• [EXERCISE]: How many lines of these entries include the string "search"? State the number alone.

• [MATERIAL SHOWN]:
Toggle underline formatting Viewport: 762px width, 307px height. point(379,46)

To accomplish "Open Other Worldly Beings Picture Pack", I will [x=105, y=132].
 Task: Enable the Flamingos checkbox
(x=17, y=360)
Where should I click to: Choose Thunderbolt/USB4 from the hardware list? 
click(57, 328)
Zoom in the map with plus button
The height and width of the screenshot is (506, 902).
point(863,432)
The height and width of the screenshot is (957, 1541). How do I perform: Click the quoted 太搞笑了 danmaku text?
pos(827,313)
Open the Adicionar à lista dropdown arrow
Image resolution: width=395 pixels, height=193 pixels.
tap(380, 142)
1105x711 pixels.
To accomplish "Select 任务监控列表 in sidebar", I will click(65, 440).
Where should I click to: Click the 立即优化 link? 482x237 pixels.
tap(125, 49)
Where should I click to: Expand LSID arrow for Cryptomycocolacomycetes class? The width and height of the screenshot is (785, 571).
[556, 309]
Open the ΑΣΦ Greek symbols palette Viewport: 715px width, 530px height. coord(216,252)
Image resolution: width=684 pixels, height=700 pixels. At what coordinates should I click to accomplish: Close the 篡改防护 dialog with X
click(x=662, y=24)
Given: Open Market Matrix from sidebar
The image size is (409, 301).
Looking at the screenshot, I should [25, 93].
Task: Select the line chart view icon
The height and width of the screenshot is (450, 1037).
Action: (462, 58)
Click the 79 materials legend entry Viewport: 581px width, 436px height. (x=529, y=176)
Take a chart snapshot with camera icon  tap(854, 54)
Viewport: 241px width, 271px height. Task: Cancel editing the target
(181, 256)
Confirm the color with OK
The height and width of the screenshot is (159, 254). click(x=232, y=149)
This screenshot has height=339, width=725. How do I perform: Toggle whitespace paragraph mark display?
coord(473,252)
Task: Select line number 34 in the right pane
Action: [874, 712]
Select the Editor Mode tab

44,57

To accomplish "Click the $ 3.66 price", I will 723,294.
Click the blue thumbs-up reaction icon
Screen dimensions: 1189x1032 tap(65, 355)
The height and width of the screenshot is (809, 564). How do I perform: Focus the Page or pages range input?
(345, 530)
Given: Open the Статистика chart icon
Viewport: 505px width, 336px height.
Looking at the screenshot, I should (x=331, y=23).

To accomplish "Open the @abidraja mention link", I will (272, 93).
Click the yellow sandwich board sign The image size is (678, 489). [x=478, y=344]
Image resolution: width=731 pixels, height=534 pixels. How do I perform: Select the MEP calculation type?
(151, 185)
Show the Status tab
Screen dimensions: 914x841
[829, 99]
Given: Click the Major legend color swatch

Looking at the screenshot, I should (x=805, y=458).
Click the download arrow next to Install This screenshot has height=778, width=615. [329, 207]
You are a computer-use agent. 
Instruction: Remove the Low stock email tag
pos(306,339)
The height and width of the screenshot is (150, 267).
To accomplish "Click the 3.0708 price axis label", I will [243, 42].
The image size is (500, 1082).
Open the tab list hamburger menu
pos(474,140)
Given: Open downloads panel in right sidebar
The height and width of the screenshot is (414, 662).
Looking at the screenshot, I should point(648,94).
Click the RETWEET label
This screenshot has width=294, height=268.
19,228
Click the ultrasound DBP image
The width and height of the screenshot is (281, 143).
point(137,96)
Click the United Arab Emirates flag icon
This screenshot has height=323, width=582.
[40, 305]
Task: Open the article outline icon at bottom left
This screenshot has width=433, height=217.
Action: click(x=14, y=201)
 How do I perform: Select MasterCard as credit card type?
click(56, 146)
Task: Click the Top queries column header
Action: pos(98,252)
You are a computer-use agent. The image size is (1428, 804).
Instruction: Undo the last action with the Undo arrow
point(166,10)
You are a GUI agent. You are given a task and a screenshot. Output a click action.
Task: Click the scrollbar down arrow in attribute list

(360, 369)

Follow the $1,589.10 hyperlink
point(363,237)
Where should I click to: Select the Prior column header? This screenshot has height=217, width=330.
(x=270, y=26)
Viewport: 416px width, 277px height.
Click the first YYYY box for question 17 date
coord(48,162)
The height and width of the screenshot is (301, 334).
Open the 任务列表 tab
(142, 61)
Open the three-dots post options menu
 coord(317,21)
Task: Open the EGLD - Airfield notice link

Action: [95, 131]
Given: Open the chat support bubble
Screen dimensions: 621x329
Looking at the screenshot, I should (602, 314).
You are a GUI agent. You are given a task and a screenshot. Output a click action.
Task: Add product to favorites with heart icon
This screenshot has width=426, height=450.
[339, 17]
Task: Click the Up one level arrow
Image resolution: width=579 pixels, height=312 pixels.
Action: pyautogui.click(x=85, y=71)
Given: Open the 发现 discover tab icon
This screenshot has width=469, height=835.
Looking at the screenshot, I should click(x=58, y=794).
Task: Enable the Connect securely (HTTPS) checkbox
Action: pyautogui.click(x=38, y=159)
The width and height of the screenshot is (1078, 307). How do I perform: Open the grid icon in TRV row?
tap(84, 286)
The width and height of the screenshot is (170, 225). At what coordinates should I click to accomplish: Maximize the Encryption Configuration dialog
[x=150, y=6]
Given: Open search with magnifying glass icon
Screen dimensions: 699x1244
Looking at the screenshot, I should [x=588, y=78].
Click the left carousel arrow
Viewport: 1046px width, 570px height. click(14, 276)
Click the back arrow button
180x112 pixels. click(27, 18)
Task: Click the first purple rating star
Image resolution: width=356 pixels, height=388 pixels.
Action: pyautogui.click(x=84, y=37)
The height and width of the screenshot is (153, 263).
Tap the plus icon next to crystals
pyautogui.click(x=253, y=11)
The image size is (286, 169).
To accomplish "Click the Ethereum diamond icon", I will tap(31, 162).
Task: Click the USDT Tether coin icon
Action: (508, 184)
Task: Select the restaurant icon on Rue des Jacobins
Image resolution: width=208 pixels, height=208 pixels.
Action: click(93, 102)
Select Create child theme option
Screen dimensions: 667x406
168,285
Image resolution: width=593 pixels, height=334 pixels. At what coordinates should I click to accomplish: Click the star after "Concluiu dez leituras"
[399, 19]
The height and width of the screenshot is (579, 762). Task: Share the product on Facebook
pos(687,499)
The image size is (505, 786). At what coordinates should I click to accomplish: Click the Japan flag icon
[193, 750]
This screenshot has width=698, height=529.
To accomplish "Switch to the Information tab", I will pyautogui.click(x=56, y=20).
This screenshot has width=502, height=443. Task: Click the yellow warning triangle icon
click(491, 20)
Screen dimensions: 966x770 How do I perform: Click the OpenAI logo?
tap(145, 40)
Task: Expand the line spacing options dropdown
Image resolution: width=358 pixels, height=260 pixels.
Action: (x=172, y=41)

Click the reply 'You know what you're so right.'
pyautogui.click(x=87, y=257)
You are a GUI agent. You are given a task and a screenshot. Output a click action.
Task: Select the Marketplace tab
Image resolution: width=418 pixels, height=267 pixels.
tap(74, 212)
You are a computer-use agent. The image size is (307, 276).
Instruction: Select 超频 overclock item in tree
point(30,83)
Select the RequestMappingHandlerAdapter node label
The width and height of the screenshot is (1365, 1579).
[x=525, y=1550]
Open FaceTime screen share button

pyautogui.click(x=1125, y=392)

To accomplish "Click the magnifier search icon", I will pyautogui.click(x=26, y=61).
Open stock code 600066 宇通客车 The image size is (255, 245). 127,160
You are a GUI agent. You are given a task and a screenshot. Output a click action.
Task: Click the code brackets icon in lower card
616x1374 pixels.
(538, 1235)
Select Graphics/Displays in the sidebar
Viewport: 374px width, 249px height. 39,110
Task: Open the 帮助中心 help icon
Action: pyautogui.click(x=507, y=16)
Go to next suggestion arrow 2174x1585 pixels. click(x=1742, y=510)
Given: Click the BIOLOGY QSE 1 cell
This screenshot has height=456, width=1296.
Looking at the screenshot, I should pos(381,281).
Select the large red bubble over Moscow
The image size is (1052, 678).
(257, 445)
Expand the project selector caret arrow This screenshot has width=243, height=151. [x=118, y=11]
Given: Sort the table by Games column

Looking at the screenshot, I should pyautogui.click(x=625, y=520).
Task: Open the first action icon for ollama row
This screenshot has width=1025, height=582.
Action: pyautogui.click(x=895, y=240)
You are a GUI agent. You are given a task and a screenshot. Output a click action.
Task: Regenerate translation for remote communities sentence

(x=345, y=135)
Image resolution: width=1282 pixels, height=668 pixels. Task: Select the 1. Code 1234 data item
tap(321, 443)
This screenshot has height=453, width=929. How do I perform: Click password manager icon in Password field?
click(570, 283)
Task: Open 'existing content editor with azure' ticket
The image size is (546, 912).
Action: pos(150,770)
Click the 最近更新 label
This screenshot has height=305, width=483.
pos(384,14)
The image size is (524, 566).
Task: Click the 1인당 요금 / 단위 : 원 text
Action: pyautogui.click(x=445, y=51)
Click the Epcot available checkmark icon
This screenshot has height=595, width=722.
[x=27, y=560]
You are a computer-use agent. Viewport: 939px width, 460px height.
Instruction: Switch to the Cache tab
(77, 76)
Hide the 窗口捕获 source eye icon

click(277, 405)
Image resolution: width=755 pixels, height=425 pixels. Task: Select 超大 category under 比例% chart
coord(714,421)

• [SOLUTION TO THIS TASK]: 2